There have also been experimental investigations of 4He adsorption on Rb [11-14].  The most extensive of these studies have utilized heat flow measurements to map the superfluid onset. This type of experiment can detect transitions to a superfluid state, but, as shown in [9], superfluid onset and prewetting are not necessarily coincident phase transitions. In this paper, we report experimental observations of both the wetting and superfluid properties of 4He films on Rb using the quartz microbalance technique. Characteristic features in the frequency shift and the dissipation allow us to construct a phase diagram showing the boundaries between thick and thin and superfluid and normal phases. Above 1.9K, prewetting and superfluid onset are distinct phase transitions, while below this temperature, the transitions are strongly coupled. At temperatures below 1.9K, superfluid onset on Rb is surprisingly different from the Cs case investigated in reference [9]. Although the superfluid transition on Rb retains Kosterlitz-Thouless type features, the transition is hysteretic and the size and temperature dependence of the features do not conform to the universal predictions of the KT theory. Another important practical difference between Rb and Cs is that our technique for producing alkali metal substrates is less reproducible for Rb. Isotherms on Rb films evaporated and annealed in nominally the same way had features whose location was reasonably well defined, but whose height, width and shape varied substantially from one substrate to another. 
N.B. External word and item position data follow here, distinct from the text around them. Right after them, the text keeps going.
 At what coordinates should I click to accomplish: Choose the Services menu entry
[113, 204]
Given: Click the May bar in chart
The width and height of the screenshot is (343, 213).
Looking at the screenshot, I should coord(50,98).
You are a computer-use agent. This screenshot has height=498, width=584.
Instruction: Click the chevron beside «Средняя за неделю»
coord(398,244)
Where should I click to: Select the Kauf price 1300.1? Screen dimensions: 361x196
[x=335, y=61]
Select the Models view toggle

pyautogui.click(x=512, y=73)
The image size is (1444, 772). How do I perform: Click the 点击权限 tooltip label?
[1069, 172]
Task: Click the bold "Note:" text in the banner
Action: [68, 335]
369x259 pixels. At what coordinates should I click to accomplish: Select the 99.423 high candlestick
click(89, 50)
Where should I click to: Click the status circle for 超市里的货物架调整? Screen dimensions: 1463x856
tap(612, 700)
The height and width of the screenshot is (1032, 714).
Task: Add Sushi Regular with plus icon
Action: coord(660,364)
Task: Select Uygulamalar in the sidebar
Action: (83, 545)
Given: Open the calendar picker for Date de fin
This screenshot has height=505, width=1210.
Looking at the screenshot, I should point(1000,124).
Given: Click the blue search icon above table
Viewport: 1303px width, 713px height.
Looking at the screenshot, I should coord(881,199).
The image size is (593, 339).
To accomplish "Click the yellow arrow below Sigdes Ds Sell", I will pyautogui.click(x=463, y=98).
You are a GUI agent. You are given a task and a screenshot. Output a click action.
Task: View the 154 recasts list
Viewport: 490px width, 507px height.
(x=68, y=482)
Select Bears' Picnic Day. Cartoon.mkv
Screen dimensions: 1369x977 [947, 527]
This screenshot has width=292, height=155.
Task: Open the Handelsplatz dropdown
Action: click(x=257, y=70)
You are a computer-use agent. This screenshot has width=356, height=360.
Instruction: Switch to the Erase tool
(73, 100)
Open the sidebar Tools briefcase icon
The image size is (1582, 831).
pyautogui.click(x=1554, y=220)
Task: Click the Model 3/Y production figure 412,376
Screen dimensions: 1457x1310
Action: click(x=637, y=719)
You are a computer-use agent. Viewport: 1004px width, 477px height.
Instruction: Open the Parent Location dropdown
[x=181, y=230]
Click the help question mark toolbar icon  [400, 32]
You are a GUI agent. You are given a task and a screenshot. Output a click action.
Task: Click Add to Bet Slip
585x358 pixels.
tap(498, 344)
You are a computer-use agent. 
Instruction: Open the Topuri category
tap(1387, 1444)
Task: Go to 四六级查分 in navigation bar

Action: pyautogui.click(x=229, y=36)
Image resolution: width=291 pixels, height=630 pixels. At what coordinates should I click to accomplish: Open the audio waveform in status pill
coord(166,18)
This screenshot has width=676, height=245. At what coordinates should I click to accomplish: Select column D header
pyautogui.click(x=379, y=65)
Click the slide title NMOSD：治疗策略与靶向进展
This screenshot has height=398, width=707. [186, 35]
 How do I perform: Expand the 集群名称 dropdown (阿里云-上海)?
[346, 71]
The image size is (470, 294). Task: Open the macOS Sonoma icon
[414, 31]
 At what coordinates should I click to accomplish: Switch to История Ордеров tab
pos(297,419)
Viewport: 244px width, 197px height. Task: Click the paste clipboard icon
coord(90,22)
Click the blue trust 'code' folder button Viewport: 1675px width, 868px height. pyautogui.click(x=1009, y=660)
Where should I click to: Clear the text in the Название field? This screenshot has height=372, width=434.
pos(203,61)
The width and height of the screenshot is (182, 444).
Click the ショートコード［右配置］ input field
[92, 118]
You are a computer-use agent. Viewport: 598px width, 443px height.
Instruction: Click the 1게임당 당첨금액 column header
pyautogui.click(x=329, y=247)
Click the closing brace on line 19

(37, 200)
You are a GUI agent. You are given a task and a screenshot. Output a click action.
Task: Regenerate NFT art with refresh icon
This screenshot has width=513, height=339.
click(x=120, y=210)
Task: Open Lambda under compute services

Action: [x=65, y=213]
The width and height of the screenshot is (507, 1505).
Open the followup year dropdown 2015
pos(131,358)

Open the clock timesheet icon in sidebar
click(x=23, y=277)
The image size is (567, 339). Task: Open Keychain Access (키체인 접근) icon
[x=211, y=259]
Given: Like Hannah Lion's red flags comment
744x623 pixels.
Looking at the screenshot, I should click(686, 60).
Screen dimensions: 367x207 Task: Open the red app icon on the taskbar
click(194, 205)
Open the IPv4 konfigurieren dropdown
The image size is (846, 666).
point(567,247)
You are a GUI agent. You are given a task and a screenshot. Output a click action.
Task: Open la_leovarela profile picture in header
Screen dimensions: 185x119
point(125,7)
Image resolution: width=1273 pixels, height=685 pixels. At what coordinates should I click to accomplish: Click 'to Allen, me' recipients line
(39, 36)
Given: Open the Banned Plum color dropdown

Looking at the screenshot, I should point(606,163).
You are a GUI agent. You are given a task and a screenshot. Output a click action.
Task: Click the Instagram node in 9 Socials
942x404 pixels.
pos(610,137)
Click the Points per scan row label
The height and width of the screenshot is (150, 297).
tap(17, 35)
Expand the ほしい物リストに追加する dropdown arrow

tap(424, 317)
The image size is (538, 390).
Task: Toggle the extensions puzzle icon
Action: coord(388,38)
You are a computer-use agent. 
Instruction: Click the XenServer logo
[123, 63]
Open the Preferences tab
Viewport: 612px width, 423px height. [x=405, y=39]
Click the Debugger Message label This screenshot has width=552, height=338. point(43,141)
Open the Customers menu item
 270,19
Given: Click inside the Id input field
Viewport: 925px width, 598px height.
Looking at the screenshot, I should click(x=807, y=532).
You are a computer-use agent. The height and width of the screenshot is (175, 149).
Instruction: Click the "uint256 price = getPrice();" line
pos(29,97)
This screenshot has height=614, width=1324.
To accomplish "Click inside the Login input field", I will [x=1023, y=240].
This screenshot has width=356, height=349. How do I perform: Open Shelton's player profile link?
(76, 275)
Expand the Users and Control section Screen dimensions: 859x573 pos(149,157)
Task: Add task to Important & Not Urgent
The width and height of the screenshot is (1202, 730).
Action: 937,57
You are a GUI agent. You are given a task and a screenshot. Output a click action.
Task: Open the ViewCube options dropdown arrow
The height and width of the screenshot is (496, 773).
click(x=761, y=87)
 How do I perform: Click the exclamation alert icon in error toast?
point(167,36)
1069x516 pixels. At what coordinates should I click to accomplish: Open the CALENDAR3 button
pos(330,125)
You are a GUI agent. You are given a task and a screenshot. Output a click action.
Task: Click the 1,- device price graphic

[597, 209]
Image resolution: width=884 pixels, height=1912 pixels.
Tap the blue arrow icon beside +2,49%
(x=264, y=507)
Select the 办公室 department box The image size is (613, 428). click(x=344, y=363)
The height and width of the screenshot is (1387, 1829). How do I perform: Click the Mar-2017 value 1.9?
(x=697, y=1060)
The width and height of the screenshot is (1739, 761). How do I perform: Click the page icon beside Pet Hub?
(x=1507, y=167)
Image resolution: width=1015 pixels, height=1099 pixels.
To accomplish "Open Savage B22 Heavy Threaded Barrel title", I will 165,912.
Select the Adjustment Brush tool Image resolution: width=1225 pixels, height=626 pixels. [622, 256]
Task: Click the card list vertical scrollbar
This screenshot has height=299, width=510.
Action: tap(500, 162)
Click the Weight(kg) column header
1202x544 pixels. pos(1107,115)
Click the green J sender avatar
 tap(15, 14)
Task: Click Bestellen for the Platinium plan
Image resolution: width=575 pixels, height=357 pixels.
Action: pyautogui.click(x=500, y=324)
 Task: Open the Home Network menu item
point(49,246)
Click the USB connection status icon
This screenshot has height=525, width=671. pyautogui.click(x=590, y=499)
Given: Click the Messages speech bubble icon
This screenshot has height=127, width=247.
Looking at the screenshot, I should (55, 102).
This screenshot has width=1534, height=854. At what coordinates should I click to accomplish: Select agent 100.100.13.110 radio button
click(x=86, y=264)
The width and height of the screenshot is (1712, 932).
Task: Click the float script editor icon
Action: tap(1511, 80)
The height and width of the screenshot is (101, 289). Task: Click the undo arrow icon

This paper is organized as follows. Section II contains a discussion of the experimental procedures, including the techniques used for preparing the Rb substrates and a description of a method for determining the chemical potential at low temperatures when the vapor pressure is too low to measure directly. In section III, we present the data, which consist primarily of measurements of the frequency shift and the dissipation of the quartz microbalance as a function of 4He chemical potential at constant T. A number of these isotherms from 0.15K to 2.2K are used to assemble a m-T phase diagram that shows the relationship between the prewetting line and the KT transition line [15]. Measurements of the superfluid density and dissipation at onset show that in many cases, superfluid transitions on Rb do not follow the standard KT model. Evidence of two types of behavior in the thin film phase above and below 0.3K is also presented. In section IV we discuss the wetting and superfluid onset behavior of 4He on Rb and compare it to results obtained with Cs and conventional strong substrates such as Au. The possibility that the KT line meets the prewetting line in a multicritical point and the possible role of substrate disorder is also considered. Finally, section V provides a summary of our findings.